Not infrequently, planners, preservationists, and community officials are accused of catalyzing the displacement of low- and moderate-income renters and homeowners and of small businesses when they support the historic designation of older neighborhoods.

Planning and Policy Implications

The designation of historic districts in residential neighborhoods has grown in popularity in the United States over the past two decades. Many planners have embraced designation policies as tools in the management of neighborhood preservation and rentalization. However, opposition has arisen in some cases based on the assertion that official designation could accelerate property values, thus increasing tax liabilities and rents and leading to rising displacement of low-income and elderly households. Existing research provides only a few insights into this issue.

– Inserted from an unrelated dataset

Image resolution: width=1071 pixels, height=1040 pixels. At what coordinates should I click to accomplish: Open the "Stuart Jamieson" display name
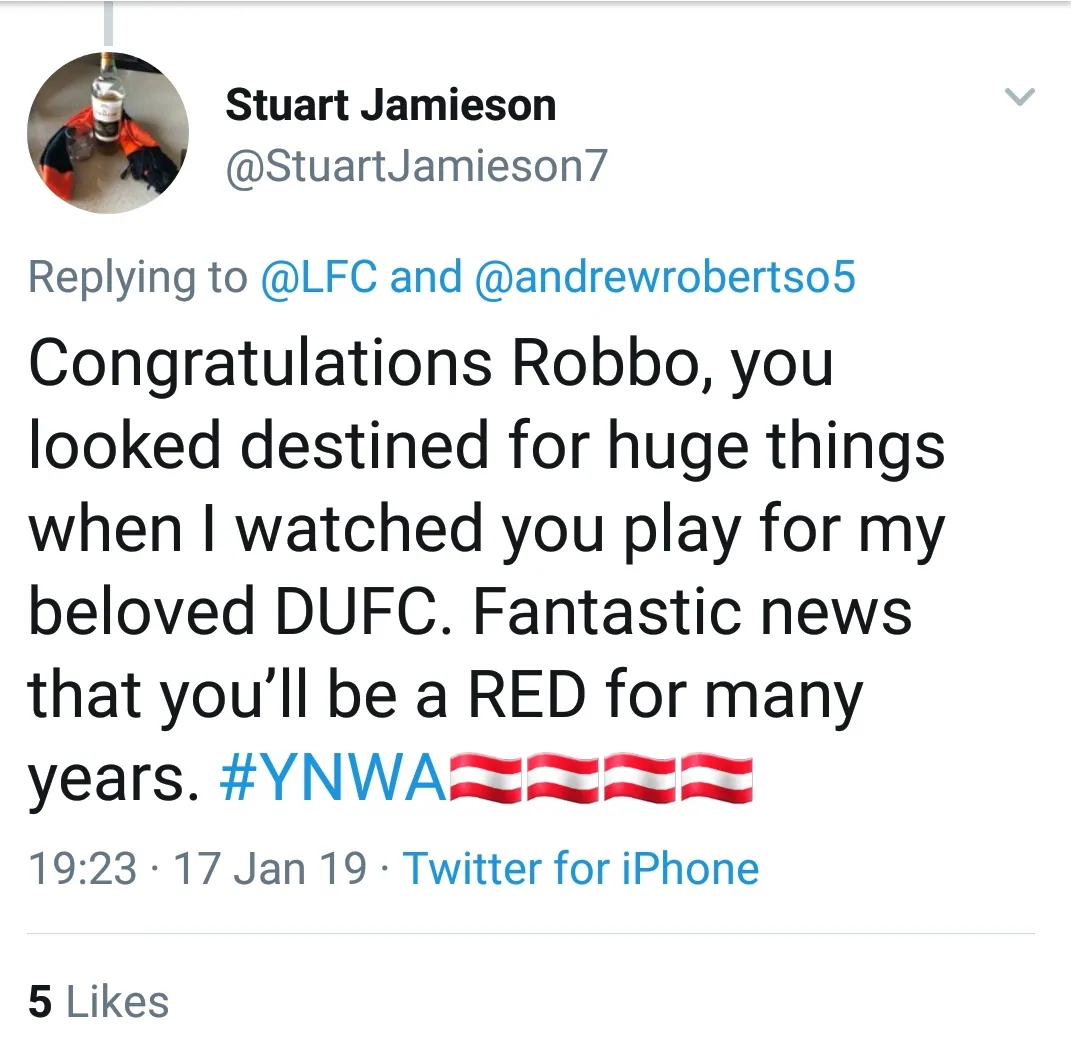[390, 105]
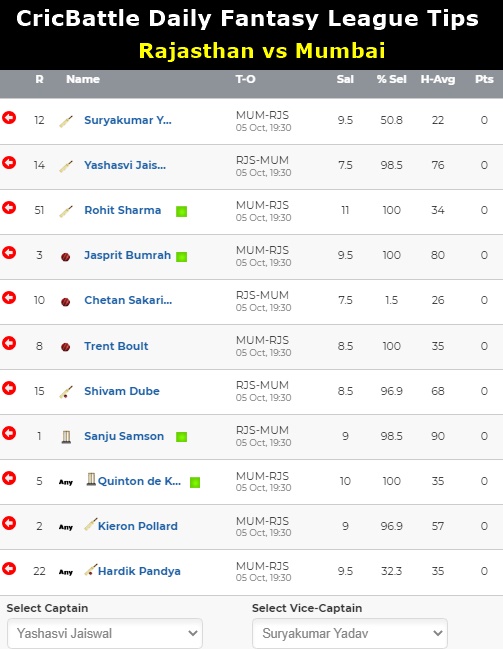Remove Chetan Sakariya via red arrow icon
Screen dimensions: 503x649
[9, 298]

An analysis of residential historic district designation in Washington, DC, finds little support for the displacement threat. Further research is necessary on the timing of designation and the intervening effects of the federal historic preservation tax credit.

Ever since pioneering legislation was passed in Charleston, South Carolina, in 1931 and New Orleans, Louisiana, in 1937 the historic district technique has been employed as a device to protect neighborhoods and areas of historic and architectural importance. While only a handful of communities adopted historic district ordinances in the 1940s and 1950s (Reed 394), today there are more than 1,200 historic districts scattered across the United States. Furthermore, encouraging historic districts has become a matter of national policy. The National Historic Preservation Act of 1966 empowered the National Park Service to create the National Register of Historic Places, a listing of landmarks and historic districts considered to be of significance beyond merely local or regional levels (Public Law 89-665).

Of course, historic district statutes vary from community to community and state to state in the stringency of their provisions. But typically they establish official boundaries around a historic area and provide for the creation of a commission to rule on individual applications to demolish or alter a property or to build a new structure in the area.

The commission is usually made up of from three to ten volunteers selected by the local government for their expertise or experience in matters related to preservation. An appeals process is provided for affected property owners who disagree with a commission decision (Reed 394).

The proliferation of historic districts nationwide in the past 20 years testifies to their popularity among preservationists. Historic districts vary, however, in their effectiveness at protecting historic buildings and spaces, depending on the strength of their legislation and the level of political support for their ideals. Many property owners and businesspersons resist passage of such ordinances, fearing that they will be unduly restricted in using real estate located inside a district.

They worry that they will not be able to make desired exterior alterations to a building or yard, that they will be prohibited from demolishing a structure and replacing it with a new one, or that they may not be allowed to change the use of the building, as, for example, from residential to business premises. At bottom is their concern for the economic effects of designation (Listokin).

Another concern is germane both to property owners and to renters. Both groups may oppose designation of a historic district, fearing that property values will inflate and cause municipal tax assessments to rise. Some property owners argue that they will be burdened by steep increases in property tax liabilities. Disabled or retired homeowners on fixed incomes feel especially vulnerable. Renters, fearing the indirect effects of rising assessments, may worry that landlords will boost rents substantially to meet the increased costs of property taxes. In short, the issues for these people are involuntary displacement and excessive economic burdens.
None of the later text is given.